L’année dernière, à Terni, alors que j’étais soumis au 14bis (l’isolement), deux jeunes sont arrivés. Je les entendais hurler qu’ils voulaient être transférés parce que les gardes avaient tué un de leurs amis… Je me fais alors raconter toute l’histoire, et ils me disent qu’un de leurs amis, qui avait 31 ans, avait été tabassé parce qu’ils l’avaient pris en train de faire passer une montre (à 5 euros) par la fenêtre à l’aide d’une cordelette. Ils lui ont dit de descendre et ont commencé à le frapper en lui disant qu’ils lui retiraient aussi le travail (c’était le barbier). Il a alors menacé de se pendre s’ils l’enfermaient. Ils l’ont alors envoyé dans la section, et il a essayé de se pendre, mais les détenus l’ont sauvé en tranchant la corde. Ces bâtards l’ont alors rappelé une nouvelle fois en bas et lui ont mis des baffes en lui disant que s’il ne se pendait pas, c’était eux qui allaient le tuer. Le pauvre est alors remonté, a préparé une autre corde, ses amis s’en sont rendu compte et ont averti les gardes, mais l’inspecteur était monté entretemps, car c’était l’heure de fermeture. L’agent a commencé à fermer les cellules, il n’en restait que trois à fermer, dont celle de ce pauvre homme. Les deux témoins criaient à l’inspecteur qu’il était en train de se pendre, mais ils ont pour toute réponse été menacés de prendre un rapport parce qu’ils refusaient de rentrer dans leur cellule. Eux aussi ont fini par rentrer, parce qu’ils avaient peur, après avoir vu que leur ami roumain s’était laissé tomber du tabouret avec la corde au cou. Et ces bâtards ont enfermé tout le monde et ne sont revenus qu’une heure plus tard avec le médecin pour constater le décès et prendre des photographies du mort…

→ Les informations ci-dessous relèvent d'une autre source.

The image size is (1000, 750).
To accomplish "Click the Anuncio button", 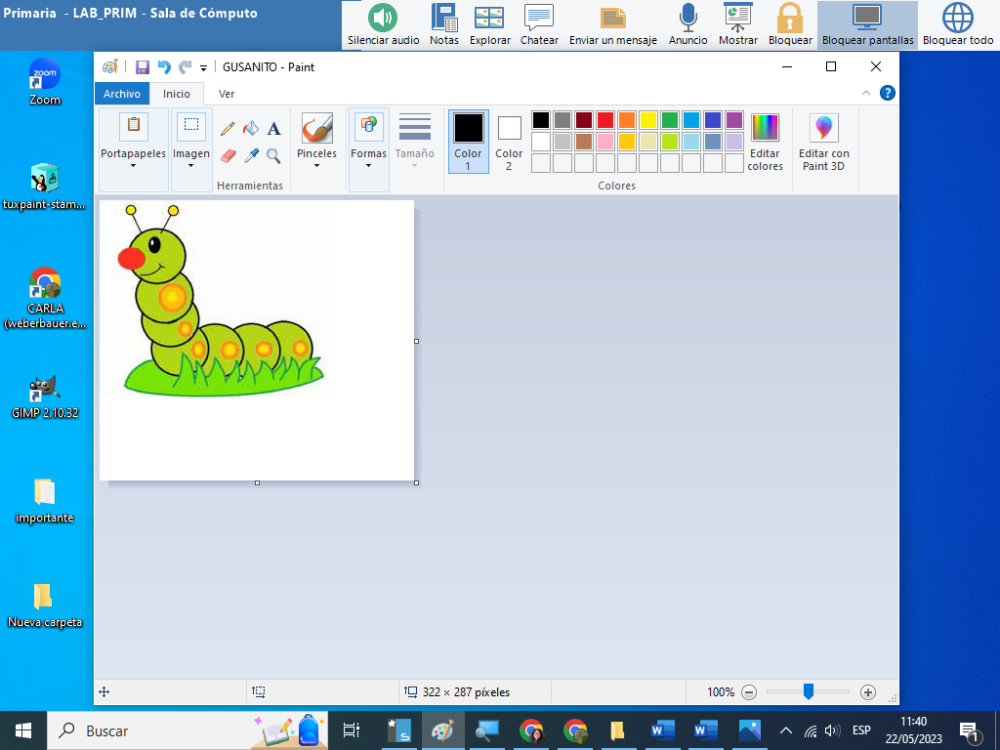I will pyautogui.click(x=687, y=23).
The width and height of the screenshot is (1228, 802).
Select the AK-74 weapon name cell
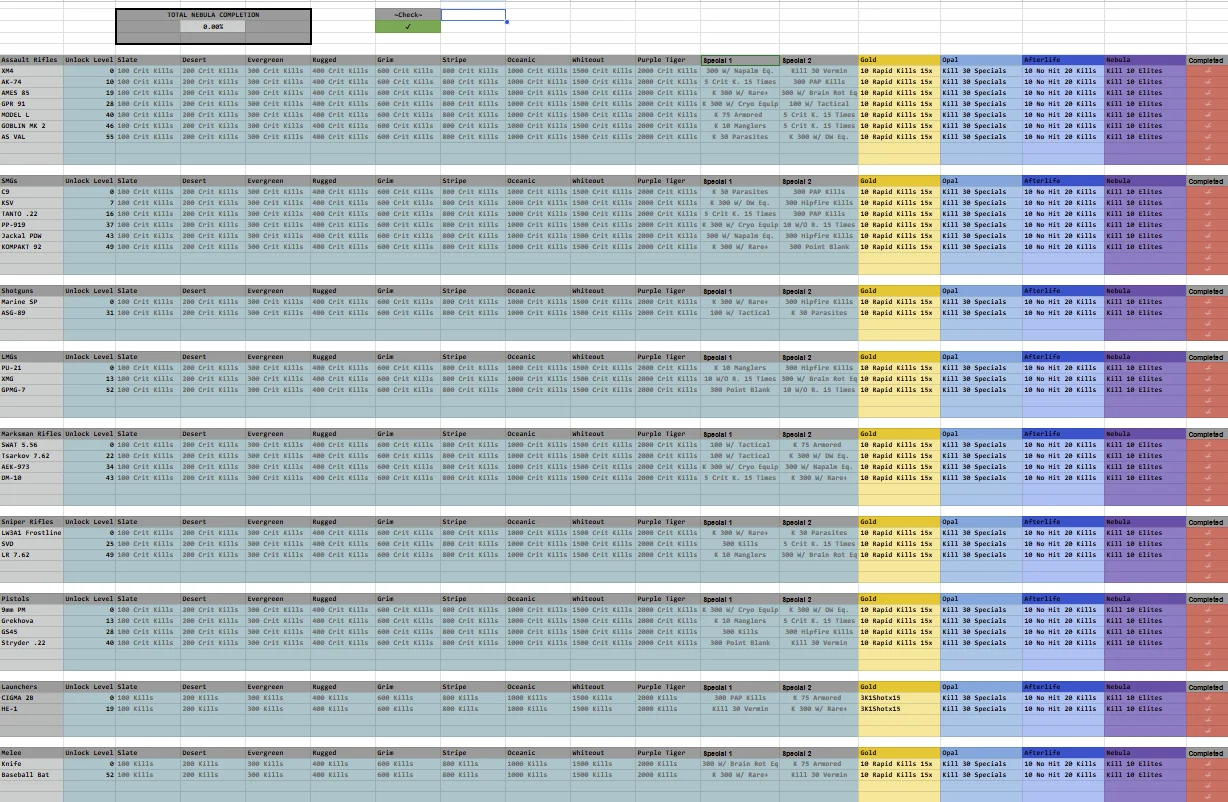[x=31, y=82]
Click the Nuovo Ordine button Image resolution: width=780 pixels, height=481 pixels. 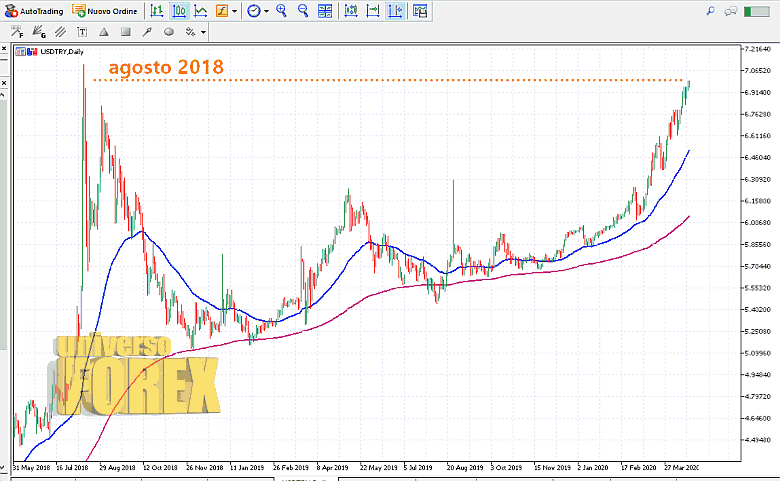(x=105, y=11)
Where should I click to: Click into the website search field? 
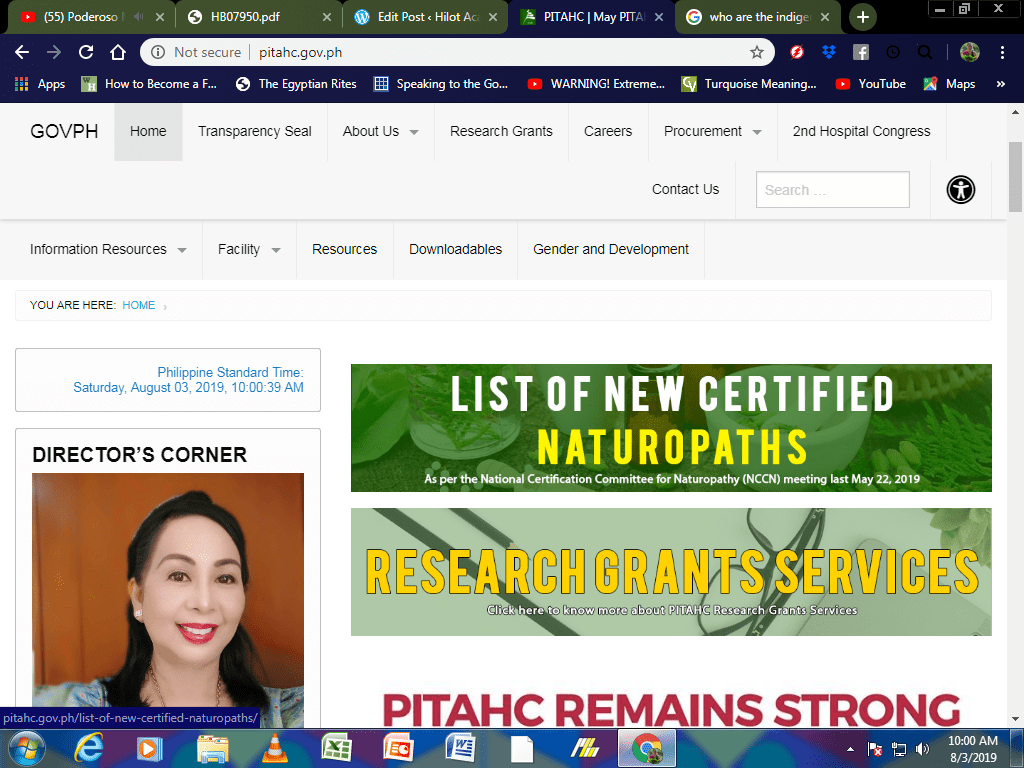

Ces jeunes m’ont écrit un témoignage quand ils sont descendus en isolement, puis le commandant Fabio Gallo les a appelés, pour leur dire qu’ils les transféreraient là où ils les voudraient s’ils ne disaient rien… ils sont venus me voir en pleurant, m’implorant de ne pas dénoncer la chose et de leur rendre ce qu’ils avaient écrit. Dans un premier temps, j’ai refusé, et une perquisition a eu lieu dans ma cellule à la recherche du témoignage. Mais ils ne l’ont pas trouvé. Le jour suivant, les deux garçons ont été transférés, puis ils m’écrivirent que si je publiais la chose, ça les condamnerait à mort. Je leur ai alors confirmé qu’ils pouvaient avoir confiance en moi. Les faits remontent à juillet 2013, et il ne leur manquait plus qu’un an à tirer avant de pouvoir sortir, ils sont donc aujourd’hui dehors. Le témoignage est en sécurité à l’extérieur, avec un autre qui parle du tabassage d’un détenu que j’ai défendu et qui dit de très belles choses sur moi. Voilà pourquoi ils m’ont tout de suite transféré de la prison de Terni !
Maintenant, nous pouvons faire ouvrir une enquête, et il faudrait que vous vous mobilisiez à l’extérieur pour me soutenir, parce qu’à présent ils vont essayer de me le faire payer. Mais je n’ai pas peur d’eux.
Pardonnez-moi si je n’ai rien dit tout ce temps, mais je l’ai fait pour ces deux garçons qui étaient terrorisés … maintenant, il faut une enquête pour faire interroger tous ceux qui étaient présents dans la section, il faut un rassemblement devant le DAP de Rome pour qu’ils ne puissent rien me faire.
Nous ne pouvons pas laisser cette instigation au suicide impunie… ils doivent payer.
A présent, je me sens en paix avec ma conscience, je me suis senti très mal en pensant à la maman de ce pauvre garçon qui travaillait et envoyait 80 euros à sa famille pour manger. Ces deux jeunes étaient terrorisés, et je n’ai rien voulu faire avant qu’ils ne sortent, mais maintenant, pour rendre justice, il faut que nous commencions à nous mobiliser… je suis certain que vous comprendrez les raisons de mon silence jusqu’à aujourd’hui.
Je vous embrasse fort, avec affection et beaucoup d’amour.